- _Assignment_: Reproduce verbatim everything from the line containing "Describe the element" down to the end of the data, both ends included, omitting the pictures.

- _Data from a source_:
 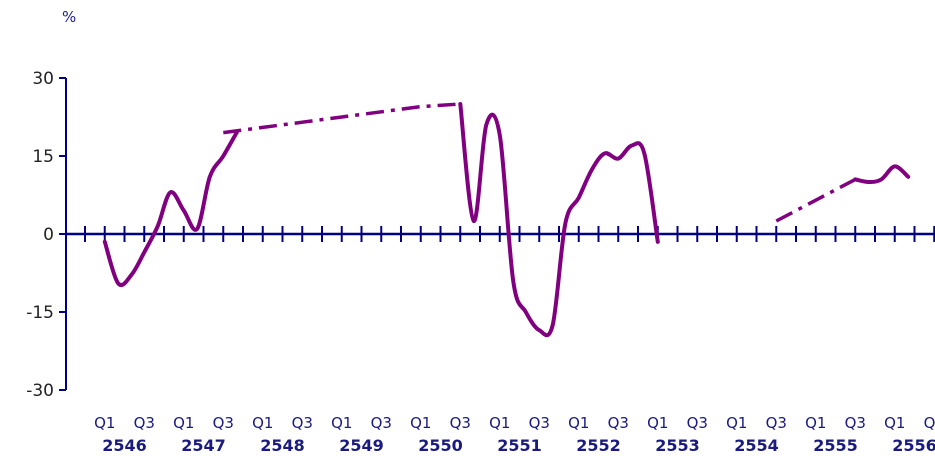 I want to click on x-year-label: 2551, so click(x=520, y=446).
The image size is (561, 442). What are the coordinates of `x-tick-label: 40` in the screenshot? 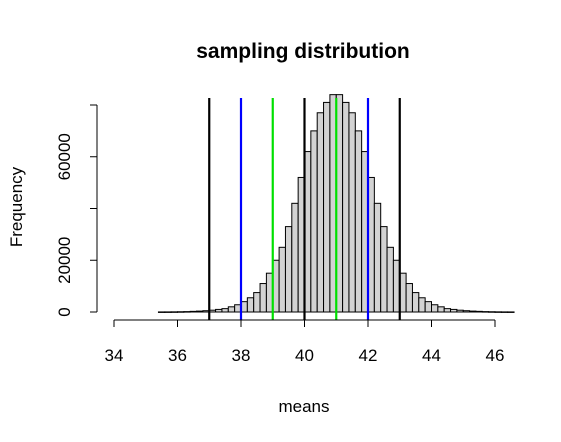 It's located at (304, 356).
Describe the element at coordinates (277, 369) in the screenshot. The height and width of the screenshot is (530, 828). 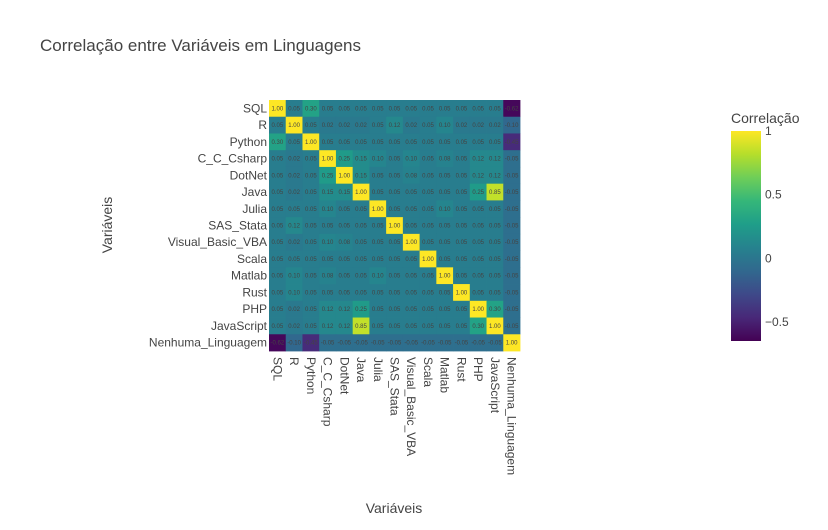
I see `x-tick-label: SQL` at that location.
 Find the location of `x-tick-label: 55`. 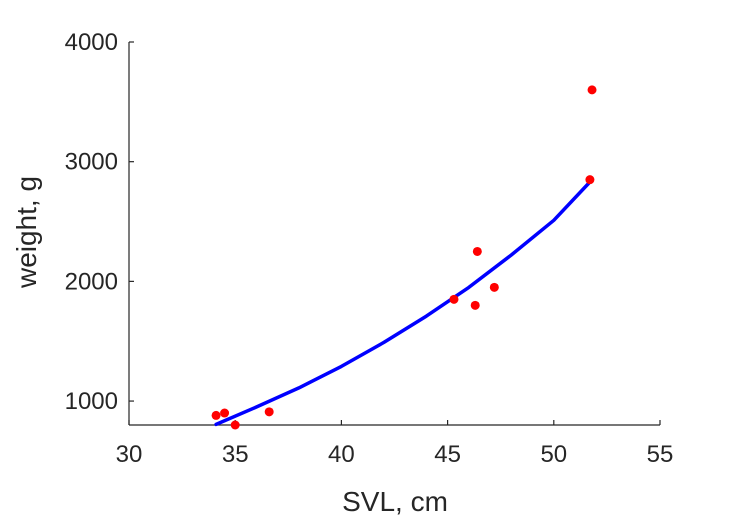

x-tick-label: 55 is located at coordinates (660, 454).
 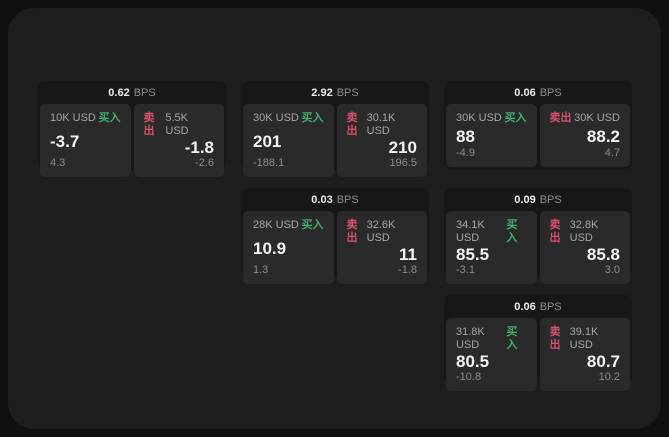 What do you see at coordinates (473, 254) in the screenshot?
I see `buy-price: 85.5` at bounding box center [473, 254].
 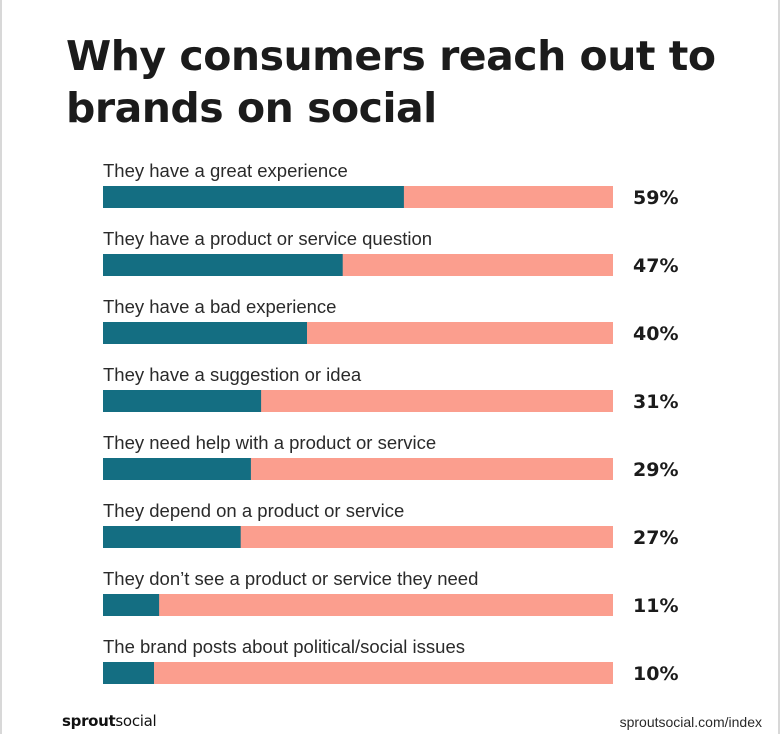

- _Result of this task_:
Describe the element at coordinates (277, 369) in the screenshot. The height and width of the screenshot is (530, 828). 
I see `x-tick-label: SQL` at that location.
 Find the location of `x-tick-label: 55`. 

x-tick-label: 55 is located at coordinates (660, 454).
  What do you see at coordinates (473, 254) in the screenshot?
I see `buy-price: 85.5` at bounding box center [473, 254].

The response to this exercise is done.